Faith: There are so many benefits of the rental lifestyle, particularly because our culture is changing. Today’s population of 18 to 34 year olds are likely to have many more jobs than the prior generation at that age, so there will be more people in that age group with career stability as the economy changes. People need a lot more flexibility than they had before.

The other thing is that when you have such a devastating economic crunch, it really does scar people’s psyche. There’s going to be a lot of folks that decide homeownership is perhaps not for them, recognizing the risks that come along with it.

Globest.com: There are still a lot of policies pushed by the government that promote homeownership, such as the new homeowner tax credit and loan modifications. What are your thoughts on that? Do you think it’s just extending our problem?

Faith: Obviously they’re trying to stimulate the economy. The main thing is that we as an industry need to make sure that people don’t get lost on the fact that multifamily housing is a critical part of our future as well. There are so many things going for it–it’s more environmentally friendly and sustainable than single family, doesn’t add to sprawl, etc. Single-family homeownership is always going to be a part of our culture, but I think there’s been too much focus on it and we just need more balance. We need to make sure we have policies that are equally supportive of multifamily.

Globest.com: How can those in the industry shift the attention to that point?

Faith: Part of it is just talking about it. We need to start the conversation about how renting can absolutely be a part of that American Dream.

Globest.com: Multifamily is doing relatively well compared with other property types, but it is definitely under pressure. What trends are you seeing?
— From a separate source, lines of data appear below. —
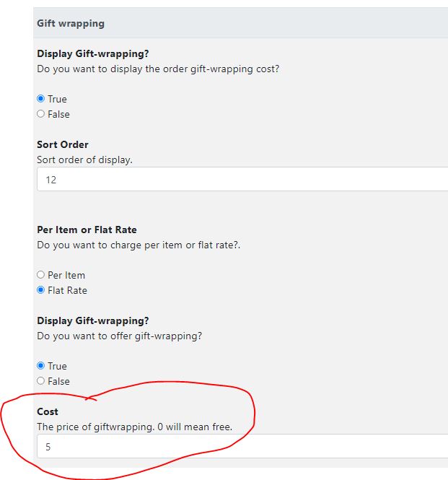Click the 'Sort order of display.' description
448x480 pixels.
tap(84, 160)
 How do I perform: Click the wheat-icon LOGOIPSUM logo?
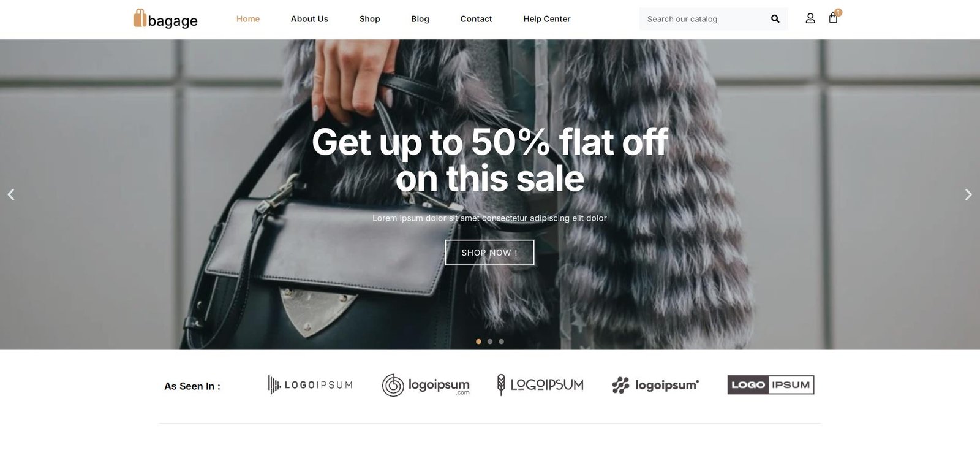[x=540, y=385]
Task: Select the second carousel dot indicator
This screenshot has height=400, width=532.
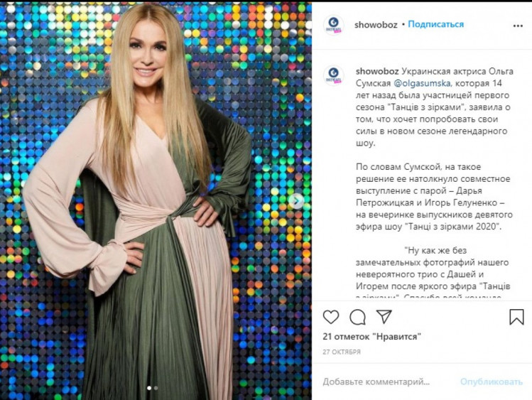Action: point(156,388)
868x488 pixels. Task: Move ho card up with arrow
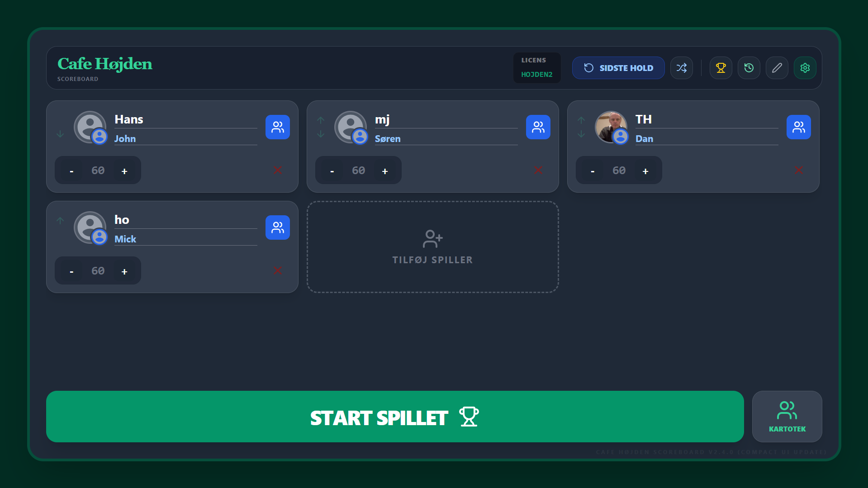coord(60,220)
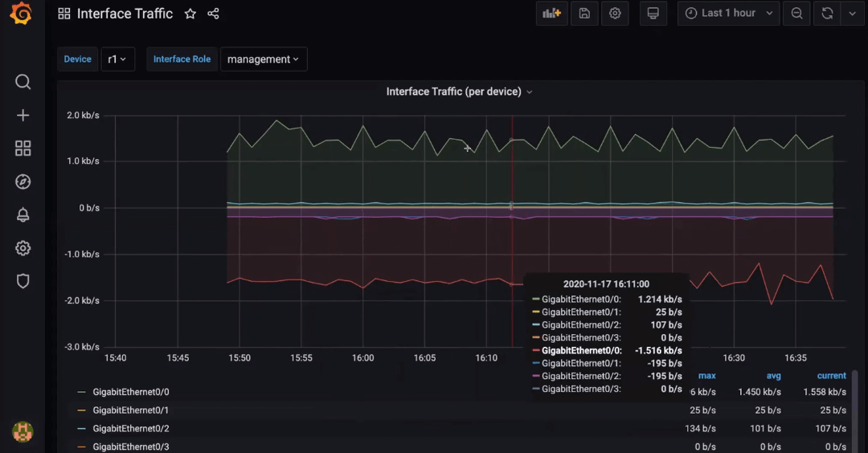868x453 pixels.
Task: Open the Device r1 dropdown
Action: click(x=117, y=59)
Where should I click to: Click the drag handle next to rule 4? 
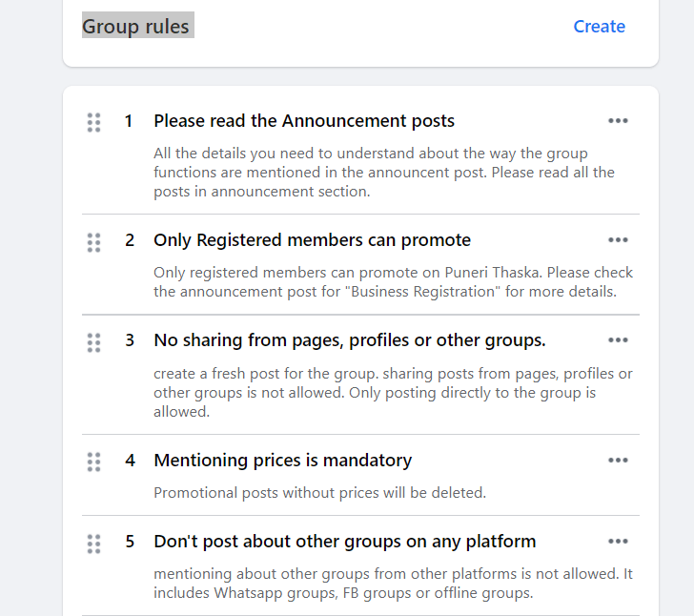click(93, 462)
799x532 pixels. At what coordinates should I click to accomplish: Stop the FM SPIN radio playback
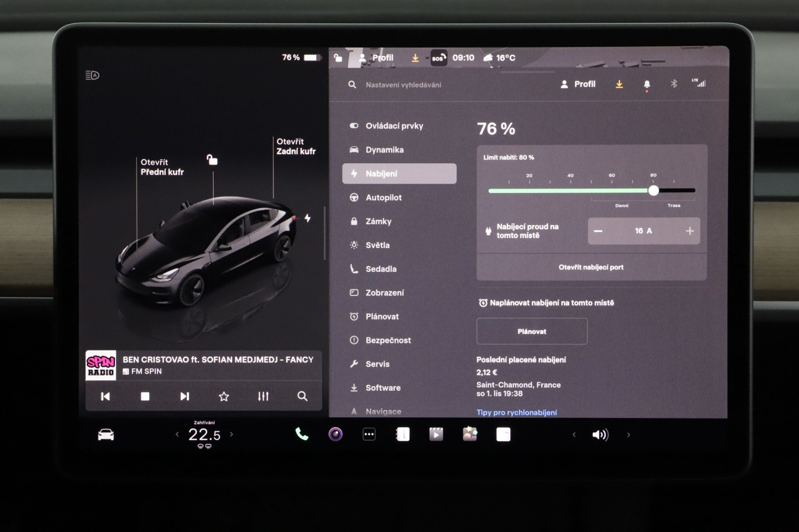coord(145,396)
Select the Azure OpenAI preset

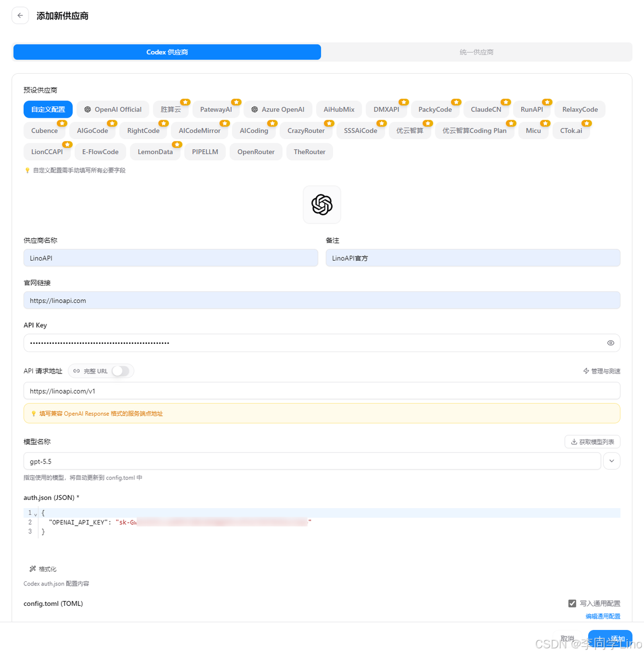(278, 110)
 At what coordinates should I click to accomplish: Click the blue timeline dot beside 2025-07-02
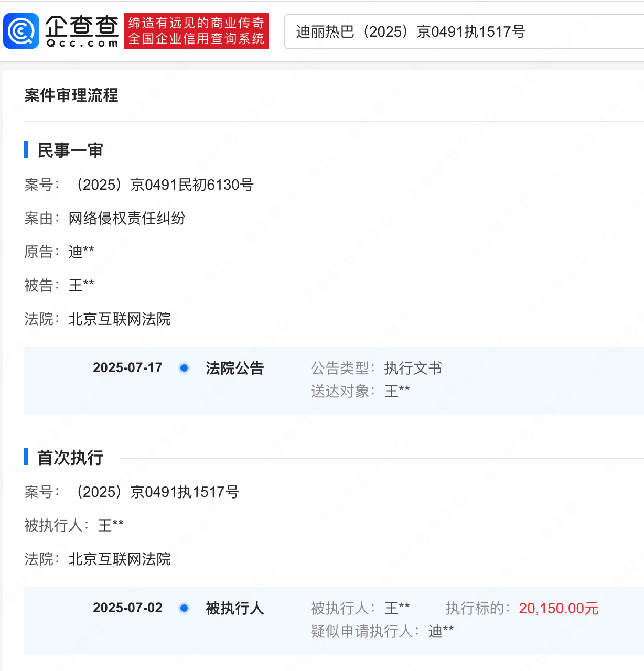point(184,608)
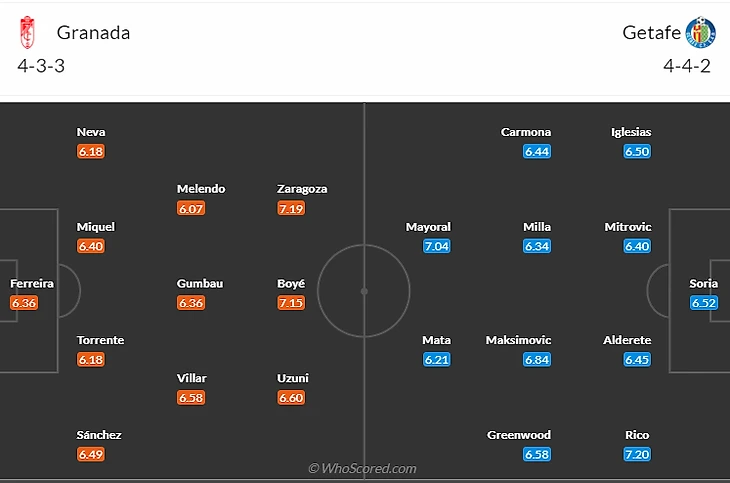Screen dimensions: 730x483
Task: Select player Carmona's name
Action: tap(526, 132)
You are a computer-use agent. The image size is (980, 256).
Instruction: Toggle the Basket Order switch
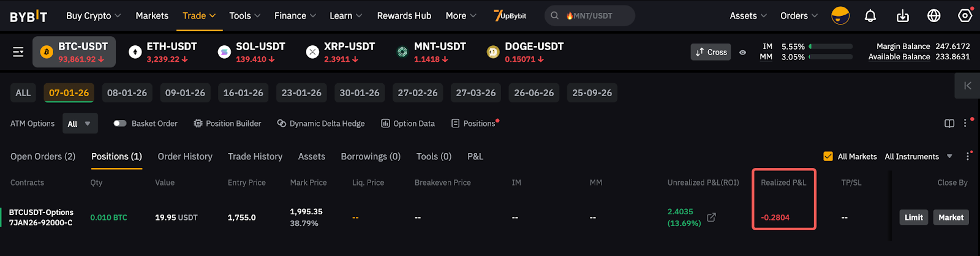coord(119,123)
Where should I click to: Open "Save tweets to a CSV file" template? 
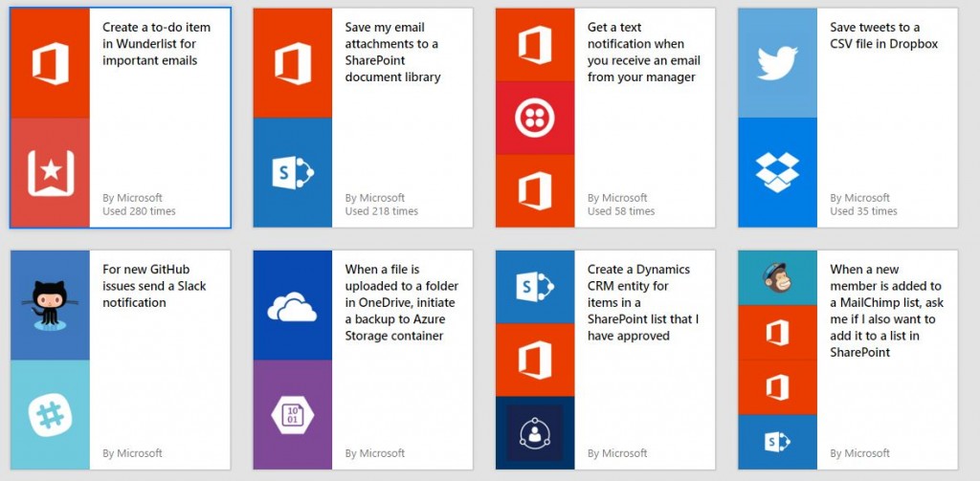click(x=883, y=35)
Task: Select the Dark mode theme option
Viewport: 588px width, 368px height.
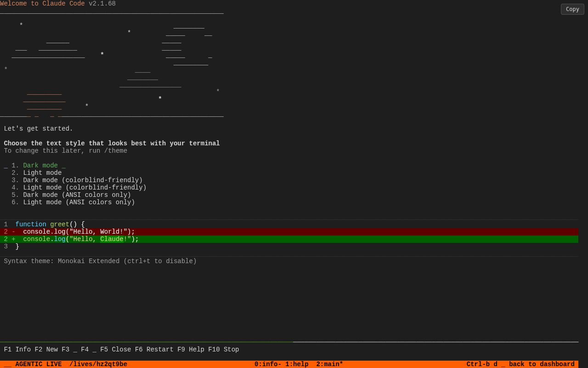Action: (40, 166)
Faith: Vacancies are definitely at an all-time high today. But the thing to recognize is that as an asset class, while vacancy may be at an all-time high, it’s still only 8% in multifamily versus office, where it’s 16% or 17%. And if you think about why that is, historical trends of multifamily absorption year-over-year show that when employment growth goes negative, very rarely does multifamily absorption go dramatically negative. Compare that to office and retail, where you see dramatic negative absorption when job growth goes negative. Multifamily demand is tightly correlated to job growth, so when you see the jobs come back, you typically see a spike in multifamily demand very quickly afterward.

It’s usually the first product type to start seeing strong absorption because the people who would live in the units are still around; they don’t go away like stores or office tenants do. So when they get a job, they move into their own apartments.

What has been particularly tough on multifamily this time is the job losses. We’ve lost about eight million jobs across the country in this recession, and well over four million of those jobs were held by those in the 18- to 34-year-old age bracket, which is the sweet spot of our renter profile. This recession has hit our renter population particularly hard.

Globest.com: It seems that for the most part, landlords are lowering effective and market rents to keep vacancies low. Are you seeing a lot of that?

Faith: Absolutely. Rents are going down in every single market we operate in and have gone down in the past 12 months. Obviously, the severity of the loss ranges from a few percentage points in markets like Washington, DC to 20% in a market like Vegas, which has been particularly hard hit.

Globest.com: With appreciation no longer skyrocketing, the focus has shifted toward asset and property management to increase income coming from properties. What strategies has Greystar been using?

Faith: In this part of the cycle, everyone is getting extremely focused on squeezing every last drop of cash flow out of the properties as they can. There’s a whole host of things you can focus on to maximize the cash flow, such as rebidding vendor contracts to take advantage of economies of scale, and other expense-side controls. On the revenue side of the business, we’ve rolled out a rent-maximizing program that we’ve used on a lot of our properties.

In the end, it’s all about cash flows. It gets back to the blocking and tackling of our business. It’s no more creating value through financial engineering. Now, we’ve got to earn it.